LE TOUR MONTBLANC
Chabard/Domarchi/Montblanc, France, 1980s
This is one of the biggest (and I must add, ugliest) games in my collection. The box measures 50 x 60 cm, and the board 100 x 60 cms. An unpleasant feature of this game is that the riders are outside the box (as you can see), so once you have thrown away (or simply torn) the protective plastic, there is no easy way to store the game. I have been told that some sellers, after a while, simply sold the riders and threw away the rest of the game. I do not blame them, buttThat may be the reasoon why this game is quite hard to find nowadays.

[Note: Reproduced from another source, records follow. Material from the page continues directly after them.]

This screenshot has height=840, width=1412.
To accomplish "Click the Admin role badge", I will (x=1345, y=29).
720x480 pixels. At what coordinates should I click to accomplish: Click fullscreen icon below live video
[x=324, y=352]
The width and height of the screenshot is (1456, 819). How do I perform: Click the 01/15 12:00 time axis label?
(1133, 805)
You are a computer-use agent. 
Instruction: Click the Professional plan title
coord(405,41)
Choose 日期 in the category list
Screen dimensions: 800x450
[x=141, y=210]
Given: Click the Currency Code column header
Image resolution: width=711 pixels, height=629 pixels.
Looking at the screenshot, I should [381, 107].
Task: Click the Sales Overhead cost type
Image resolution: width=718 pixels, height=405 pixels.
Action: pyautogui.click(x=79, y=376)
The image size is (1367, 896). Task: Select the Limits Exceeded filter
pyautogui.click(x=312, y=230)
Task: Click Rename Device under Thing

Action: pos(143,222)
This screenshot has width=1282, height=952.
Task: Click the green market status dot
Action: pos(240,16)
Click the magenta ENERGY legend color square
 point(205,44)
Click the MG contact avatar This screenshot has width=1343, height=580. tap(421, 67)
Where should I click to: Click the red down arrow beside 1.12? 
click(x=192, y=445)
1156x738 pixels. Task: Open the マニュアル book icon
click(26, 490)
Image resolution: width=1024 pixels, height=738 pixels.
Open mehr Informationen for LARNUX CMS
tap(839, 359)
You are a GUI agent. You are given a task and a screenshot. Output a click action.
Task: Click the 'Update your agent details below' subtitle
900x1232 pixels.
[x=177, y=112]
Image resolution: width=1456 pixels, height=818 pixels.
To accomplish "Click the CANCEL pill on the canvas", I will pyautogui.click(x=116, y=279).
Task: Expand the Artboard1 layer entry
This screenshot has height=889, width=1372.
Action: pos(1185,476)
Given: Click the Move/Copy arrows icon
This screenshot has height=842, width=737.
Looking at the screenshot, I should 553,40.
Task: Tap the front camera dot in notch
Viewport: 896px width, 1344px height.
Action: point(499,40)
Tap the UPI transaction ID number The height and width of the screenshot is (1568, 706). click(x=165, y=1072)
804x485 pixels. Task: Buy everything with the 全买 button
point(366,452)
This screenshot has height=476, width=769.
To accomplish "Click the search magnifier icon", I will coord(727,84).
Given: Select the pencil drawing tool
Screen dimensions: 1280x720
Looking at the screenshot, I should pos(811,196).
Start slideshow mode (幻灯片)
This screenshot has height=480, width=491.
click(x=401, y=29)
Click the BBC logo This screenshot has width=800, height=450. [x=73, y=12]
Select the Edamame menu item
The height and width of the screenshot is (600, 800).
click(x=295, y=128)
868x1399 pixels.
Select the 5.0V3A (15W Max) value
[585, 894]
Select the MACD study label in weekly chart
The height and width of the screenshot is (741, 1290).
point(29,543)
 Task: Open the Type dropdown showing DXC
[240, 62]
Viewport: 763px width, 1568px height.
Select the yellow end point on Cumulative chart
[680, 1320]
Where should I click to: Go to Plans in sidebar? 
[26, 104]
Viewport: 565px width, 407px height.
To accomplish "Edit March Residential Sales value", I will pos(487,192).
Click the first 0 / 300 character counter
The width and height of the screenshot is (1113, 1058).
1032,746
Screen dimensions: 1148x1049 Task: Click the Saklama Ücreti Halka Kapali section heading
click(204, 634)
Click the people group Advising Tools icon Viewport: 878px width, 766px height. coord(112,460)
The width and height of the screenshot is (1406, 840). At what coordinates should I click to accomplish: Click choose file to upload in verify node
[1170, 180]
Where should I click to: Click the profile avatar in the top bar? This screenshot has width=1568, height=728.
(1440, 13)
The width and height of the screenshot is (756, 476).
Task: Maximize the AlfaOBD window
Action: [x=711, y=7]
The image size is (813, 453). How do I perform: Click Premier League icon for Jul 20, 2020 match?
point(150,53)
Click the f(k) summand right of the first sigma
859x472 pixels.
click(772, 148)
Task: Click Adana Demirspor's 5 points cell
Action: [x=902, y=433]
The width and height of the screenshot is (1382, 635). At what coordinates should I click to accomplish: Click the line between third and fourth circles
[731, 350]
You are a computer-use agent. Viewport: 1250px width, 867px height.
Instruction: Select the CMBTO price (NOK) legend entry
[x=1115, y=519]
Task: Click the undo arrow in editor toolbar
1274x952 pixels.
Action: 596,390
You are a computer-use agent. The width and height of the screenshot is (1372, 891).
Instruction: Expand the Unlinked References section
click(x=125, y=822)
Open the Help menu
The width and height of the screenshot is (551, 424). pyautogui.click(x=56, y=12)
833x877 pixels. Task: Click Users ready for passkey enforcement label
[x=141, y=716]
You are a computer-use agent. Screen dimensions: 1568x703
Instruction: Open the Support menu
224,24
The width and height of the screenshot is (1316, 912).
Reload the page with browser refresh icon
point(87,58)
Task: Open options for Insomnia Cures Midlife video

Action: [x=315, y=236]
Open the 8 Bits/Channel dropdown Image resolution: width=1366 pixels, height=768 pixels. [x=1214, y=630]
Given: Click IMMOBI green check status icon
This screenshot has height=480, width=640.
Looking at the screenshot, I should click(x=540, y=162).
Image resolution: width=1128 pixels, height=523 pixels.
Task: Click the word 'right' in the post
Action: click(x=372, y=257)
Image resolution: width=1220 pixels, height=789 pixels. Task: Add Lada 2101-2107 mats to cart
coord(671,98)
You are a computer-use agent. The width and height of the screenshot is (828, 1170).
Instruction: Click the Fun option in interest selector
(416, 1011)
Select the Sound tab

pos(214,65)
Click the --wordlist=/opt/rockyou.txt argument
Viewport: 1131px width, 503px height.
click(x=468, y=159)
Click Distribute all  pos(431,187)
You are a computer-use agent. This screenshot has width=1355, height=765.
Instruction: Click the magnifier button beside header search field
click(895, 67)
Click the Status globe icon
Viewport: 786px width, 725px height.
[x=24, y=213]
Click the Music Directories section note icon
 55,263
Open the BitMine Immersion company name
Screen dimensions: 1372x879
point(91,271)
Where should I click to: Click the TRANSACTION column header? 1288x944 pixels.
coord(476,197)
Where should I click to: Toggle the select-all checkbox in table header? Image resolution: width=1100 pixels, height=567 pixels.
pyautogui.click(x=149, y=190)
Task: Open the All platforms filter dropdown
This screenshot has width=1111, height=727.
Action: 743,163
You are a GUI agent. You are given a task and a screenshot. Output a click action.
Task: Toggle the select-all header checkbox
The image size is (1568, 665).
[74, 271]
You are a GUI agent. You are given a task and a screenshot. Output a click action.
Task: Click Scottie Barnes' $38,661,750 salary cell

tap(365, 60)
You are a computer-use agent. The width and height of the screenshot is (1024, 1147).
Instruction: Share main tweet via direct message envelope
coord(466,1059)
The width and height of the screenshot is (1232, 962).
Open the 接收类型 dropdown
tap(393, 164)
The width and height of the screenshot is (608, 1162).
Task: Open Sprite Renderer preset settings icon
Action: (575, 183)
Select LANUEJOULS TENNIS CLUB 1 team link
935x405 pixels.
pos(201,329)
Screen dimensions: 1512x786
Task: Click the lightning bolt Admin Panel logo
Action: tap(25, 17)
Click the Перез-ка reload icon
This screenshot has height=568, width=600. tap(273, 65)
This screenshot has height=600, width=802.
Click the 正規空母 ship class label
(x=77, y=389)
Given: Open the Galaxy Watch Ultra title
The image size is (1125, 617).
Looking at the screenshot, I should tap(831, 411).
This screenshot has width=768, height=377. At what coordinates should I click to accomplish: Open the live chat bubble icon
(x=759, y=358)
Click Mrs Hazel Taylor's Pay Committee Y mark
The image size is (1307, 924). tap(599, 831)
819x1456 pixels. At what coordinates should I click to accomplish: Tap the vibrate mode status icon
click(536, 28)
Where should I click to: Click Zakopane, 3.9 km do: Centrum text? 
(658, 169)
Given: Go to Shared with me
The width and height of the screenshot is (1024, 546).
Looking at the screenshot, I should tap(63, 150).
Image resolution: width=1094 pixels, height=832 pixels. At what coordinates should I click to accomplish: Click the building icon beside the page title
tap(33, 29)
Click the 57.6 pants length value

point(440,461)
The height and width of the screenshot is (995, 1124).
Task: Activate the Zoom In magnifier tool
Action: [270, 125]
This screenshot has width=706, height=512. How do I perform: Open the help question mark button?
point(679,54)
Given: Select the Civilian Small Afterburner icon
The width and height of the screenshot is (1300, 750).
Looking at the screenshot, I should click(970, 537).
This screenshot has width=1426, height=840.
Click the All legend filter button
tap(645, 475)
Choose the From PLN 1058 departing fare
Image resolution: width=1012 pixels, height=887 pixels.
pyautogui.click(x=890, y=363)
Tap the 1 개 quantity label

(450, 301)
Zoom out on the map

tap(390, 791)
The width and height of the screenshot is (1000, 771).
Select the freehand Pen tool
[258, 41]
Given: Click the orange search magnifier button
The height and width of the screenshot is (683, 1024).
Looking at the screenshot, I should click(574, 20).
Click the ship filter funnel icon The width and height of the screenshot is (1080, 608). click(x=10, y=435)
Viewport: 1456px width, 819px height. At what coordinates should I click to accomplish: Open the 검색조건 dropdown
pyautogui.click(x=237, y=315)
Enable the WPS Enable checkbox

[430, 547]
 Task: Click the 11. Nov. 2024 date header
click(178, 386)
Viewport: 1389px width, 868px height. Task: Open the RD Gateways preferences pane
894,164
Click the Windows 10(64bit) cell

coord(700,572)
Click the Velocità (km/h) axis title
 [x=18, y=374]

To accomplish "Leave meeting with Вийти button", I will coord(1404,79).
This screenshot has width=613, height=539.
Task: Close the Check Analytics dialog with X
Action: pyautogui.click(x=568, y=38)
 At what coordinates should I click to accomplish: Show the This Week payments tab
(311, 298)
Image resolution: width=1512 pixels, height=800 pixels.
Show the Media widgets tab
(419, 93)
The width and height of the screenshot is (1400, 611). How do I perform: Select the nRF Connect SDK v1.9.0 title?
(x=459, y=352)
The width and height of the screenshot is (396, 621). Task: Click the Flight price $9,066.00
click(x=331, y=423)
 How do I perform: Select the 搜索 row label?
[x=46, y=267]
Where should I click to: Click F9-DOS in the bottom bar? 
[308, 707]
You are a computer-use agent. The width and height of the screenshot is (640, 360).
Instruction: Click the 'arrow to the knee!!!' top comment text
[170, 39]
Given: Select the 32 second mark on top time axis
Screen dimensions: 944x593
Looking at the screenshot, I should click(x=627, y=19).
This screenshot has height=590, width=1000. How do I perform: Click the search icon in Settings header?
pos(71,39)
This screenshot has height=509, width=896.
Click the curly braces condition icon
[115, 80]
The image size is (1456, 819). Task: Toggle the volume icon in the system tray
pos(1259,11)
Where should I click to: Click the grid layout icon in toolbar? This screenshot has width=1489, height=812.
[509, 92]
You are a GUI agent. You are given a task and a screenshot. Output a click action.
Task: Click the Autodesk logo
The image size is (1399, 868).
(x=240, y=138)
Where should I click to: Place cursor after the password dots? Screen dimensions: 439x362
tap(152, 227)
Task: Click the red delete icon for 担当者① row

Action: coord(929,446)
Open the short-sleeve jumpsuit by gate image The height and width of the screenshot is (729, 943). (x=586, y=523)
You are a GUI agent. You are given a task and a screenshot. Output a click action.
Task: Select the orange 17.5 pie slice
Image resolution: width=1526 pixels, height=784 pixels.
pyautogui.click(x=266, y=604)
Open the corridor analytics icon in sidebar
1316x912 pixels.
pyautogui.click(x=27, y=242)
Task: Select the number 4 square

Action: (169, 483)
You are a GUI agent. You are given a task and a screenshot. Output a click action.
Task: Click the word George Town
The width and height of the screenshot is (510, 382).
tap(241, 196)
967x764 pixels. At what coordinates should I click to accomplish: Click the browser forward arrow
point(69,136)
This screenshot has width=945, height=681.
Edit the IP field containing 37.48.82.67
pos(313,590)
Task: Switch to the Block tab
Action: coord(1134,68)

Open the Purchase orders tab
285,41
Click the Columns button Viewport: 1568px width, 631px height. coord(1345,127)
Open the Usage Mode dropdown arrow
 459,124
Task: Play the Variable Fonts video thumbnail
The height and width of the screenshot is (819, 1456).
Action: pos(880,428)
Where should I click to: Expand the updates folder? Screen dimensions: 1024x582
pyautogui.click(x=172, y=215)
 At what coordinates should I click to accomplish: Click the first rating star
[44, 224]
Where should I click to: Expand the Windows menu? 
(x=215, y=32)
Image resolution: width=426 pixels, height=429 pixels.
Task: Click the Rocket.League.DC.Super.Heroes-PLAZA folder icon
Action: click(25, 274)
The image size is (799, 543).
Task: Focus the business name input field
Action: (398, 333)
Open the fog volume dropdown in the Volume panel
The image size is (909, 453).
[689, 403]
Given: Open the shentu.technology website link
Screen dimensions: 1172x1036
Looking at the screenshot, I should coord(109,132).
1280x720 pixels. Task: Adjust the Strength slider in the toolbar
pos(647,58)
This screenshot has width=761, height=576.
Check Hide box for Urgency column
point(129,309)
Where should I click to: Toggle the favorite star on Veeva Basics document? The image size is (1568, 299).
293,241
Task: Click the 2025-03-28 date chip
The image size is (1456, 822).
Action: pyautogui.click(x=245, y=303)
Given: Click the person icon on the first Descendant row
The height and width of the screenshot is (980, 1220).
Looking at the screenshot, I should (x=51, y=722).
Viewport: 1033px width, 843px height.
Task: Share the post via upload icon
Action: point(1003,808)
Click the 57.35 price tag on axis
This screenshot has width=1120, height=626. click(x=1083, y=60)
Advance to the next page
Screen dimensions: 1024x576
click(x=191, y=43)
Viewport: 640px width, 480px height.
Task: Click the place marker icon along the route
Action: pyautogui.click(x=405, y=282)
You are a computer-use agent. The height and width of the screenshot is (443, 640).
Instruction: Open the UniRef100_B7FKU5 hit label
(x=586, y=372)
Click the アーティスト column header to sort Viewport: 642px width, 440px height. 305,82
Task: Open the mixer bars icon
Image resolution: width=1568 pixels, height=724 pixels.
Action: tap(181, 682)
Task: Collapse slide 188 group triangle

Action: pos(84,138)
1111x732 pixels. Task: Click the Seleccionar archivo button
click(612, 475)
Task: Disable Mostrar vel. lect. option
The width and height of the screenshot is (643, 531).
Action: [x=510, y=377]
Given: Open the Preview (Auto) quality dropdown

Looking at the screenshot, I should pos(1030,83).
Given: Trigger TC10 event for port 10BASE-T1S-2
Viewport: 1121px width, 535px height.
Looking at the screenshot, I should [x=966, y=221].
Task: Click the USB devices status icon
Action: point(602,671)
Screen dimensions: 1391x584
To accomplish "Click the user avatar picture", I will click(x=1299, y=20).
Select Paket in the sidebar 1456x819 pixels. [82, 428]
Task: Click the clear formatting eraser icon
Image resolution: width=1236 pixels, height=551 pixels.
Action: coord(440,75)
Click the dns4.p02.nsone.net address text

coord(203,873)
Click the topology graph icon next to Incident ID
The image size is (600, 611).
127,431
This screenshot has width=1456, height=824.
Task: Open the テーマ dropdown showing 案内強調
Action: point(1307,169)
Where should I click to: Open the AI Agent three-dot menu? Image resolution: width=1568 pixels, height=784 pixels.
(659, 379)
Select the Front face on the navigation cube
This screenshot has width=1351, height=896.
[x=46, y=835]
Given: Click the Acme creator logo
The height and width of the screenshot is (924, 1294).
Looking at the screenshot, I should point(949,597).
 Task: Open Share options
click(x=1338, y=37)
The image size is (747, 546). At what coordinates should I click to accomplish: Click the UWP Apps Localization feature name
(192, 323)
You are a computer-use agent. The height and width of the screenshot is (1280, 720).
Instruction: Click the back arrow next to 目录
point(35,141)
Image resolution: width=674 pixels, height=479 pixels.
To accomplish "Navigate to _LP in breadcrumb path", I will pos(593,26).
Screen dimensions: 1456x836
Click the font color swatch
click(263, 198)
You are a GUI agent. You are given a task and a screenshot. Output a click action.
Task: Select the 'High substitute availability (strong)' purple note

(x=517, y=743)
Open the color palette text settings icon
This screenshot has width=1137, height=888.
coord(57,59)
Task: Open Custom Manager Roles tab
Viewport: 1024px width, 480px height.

These seven riders are the 70's type smaller Cofalu (as opposed to the bigger later ones, found in games like L'Echappée Infernale or Criterium). As many other (mostly French) games, the seventh rider (the one with the yellow jersey) is included to replace the leader. The game is thus for a maximum of six players.
The players move by the throw of a die, but may rethrow if they weish. In this case the must keep the result of the second throw. According to the rules, this makes the game one "of true strategy". Of course, it does not.
Whe a rider falls on an orange field, he draws a card that he chooses between two packs. The pack "Echappée" includes 30 cards, with numbers between 1 and 10 (3 of each), that represent an extra advance.
On the other hand, the "prudence" deck has 47 "Prudence" cards, 22 of them red and 22 of them green, with one or more numbers inscribed, which are apply to the board fields with the same number. These cards are kept until they are played. The green cards allow the player to draw an "additional "Échappée" card. The three remaining cards are jokers, which apply to all the race incidents and allow you to draw two extra "Échapée" cards when played.
Although the game represents in fact a one-day race, there are simple rules to turn it into a stage race:
a) Points are awarded to the first riders in each stage (6, 4, 3, 2, 1) so we can have a poits classification. This is when the yellow jersey rider is used.
b) Ultrasimple (count the throws) rule for time-trial stages.
c) Simple rules for stage races (no "Échappées", less race incidents, possibility of keeping a best-climber classification).
As you can see, it is difficult to keep such a big board flat.